On Mon, Aug 26, 2024 at 12:15:47AM +1000, Viktor Dukhovni wrote:
The major changes in the Let's Encrypt issuer CA lineup noted in my previous post:
https://list.sys4.de/hyperkitty/list/dane-users@list.sys4.de/message/ZTM3XQMI3XP7PWMWJTXBYDPVU4UENE24/
are now largely completed. Of the ~46000 domains with working DANE-TA(2) TLSA records matching a Let's Encrypt intermediate issuer, just 62 are still based on R3, and none on X3, X4, R4, E1 or E2.
These last few R3 issued certificates will either be renewed or will expire by September 4th.
Therefore, if you haven't done so already, please read the fine advice in:
https://dnssec-stats.ant.isi.edu/~viktor/x3hosts.html
and switch to R10..R14 or E5..E9 (or rarely both) as appropriate.
With all the R3, R4, E1 and E2 certifiates now expired, I've updated the text of the above webpage, and added MX hosts still listing R3, R4, E1 or E2 to the table:
https://dnssec-stats.ant.isi.edu/~viktor/x3hosts.html#stale
Please be sure to publish TLSA records for the FULL list of CAs in each group:
- R10–R14 if using any of these. - E5–E9 if using any of these. - ISRG X1 and ISRG X2 if using either of these.

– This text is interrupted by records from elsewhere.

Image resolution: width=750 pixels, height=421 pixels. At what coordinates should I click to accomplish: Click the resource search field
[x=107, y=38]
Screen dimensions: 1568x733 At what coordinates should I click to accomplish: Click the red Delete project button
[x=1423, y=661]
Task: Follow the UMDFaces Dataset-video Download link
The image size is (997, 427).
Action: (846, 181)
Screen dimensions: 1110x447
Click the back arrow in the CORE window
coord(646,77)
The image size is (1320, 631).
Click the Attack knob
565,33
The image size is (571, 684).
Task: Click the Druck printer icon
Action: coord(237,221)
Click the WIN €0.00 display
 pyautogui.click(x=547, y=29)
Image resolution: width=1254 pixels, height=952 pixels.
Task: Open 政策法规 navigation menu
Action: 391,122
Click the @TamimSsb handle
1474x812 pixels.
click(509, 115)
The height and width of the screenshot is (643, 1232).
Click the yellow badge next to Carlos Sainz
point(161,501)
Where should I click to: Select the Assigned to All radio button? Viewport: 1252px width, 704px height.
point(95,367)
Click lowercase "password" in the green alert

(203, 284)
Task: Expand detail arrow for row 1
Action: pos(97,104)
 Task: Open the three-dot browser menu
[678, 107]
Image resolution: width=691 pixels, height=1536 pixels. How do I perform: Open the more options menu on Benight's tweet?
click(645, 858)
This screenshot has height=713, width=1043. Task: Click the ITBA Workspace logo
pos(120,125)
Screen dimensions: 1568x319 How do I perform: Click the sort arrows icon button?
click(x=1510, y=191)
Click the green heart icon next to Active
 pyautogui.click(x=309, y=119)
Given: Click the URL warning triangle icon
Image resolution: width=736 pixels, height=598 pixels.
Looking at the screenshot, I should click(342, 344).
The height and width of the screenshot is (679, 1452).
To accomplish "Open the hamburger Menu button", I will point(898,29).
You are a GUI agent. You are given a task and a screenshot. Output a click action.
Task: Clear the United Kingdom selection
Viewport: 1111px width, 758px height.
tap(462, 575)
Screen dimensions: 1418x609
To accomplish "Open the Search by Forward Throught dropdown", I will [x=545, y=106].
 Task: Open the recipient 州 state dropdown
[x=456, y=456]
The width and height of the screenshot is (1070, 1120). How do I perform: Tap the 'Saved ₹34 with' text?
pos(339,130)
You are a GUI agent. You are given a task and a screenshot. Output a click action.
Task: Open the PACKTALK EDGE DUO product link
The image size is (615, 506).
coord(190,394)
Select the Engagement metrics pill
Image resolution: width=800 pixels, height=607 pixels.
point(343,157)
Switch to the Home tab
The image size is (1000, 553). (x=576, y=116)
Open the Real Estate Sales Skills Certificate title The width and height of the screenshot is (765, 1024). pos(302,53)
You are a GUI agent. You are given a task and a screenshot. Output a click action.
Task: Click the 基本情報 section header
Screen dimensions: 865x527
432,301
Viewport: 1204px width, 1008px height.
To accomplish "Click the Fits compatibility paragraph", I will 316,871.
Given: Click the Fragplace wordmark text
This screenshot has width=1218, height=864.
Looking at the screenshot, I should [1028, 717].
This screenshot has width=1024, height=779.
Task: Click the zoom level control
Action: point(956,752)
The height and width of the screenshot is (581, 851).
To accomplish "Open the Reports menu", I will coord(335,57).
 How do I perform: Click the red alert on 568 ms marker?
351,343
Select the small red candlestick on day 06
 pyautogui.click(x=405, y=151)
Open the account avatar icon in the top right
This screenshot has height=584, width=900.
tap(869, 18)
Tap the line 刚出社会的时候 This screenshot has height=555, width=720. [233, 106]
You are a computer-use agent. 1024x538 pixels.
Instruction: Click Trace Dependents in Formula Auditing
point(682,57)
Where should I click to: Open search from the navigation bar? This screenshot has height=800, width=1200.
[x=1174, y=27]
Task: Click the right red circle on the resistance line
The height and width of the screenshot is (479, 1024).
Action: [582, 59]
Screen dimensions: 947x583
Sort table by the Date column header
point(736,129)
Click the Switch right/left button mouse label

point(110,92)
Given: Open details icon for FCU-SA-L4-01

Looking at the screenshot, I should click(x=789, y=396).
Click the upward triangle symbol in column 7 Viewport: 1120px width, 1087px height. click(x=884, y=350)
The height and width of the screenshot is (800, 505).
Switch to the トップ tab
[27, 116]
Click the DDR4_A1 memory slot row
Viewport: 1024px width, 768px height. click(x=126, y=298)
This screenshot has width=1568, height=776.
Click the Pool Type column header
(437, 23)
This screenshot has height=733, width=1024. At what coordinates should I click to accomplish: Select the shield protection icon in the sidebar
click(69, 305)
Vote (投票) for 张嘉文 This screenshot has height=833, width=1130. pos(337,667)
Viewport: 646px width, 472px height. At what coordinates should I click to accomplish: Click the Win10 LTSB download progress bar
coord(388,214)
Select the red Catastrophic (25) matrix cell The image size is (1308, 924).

It is disappointing to see some operators react to a survey notice of a problem by publishing a single TLSA RR matching e.g. just R10, only to have a problem ~30-60 days later when the new certificate is from R11.
They may then publish, just both R10 and R11, leaving out R12–R14, which might be used with little warning, if needed.
Such dogged failure to plan for the inevitable is not a positive character trait. :-(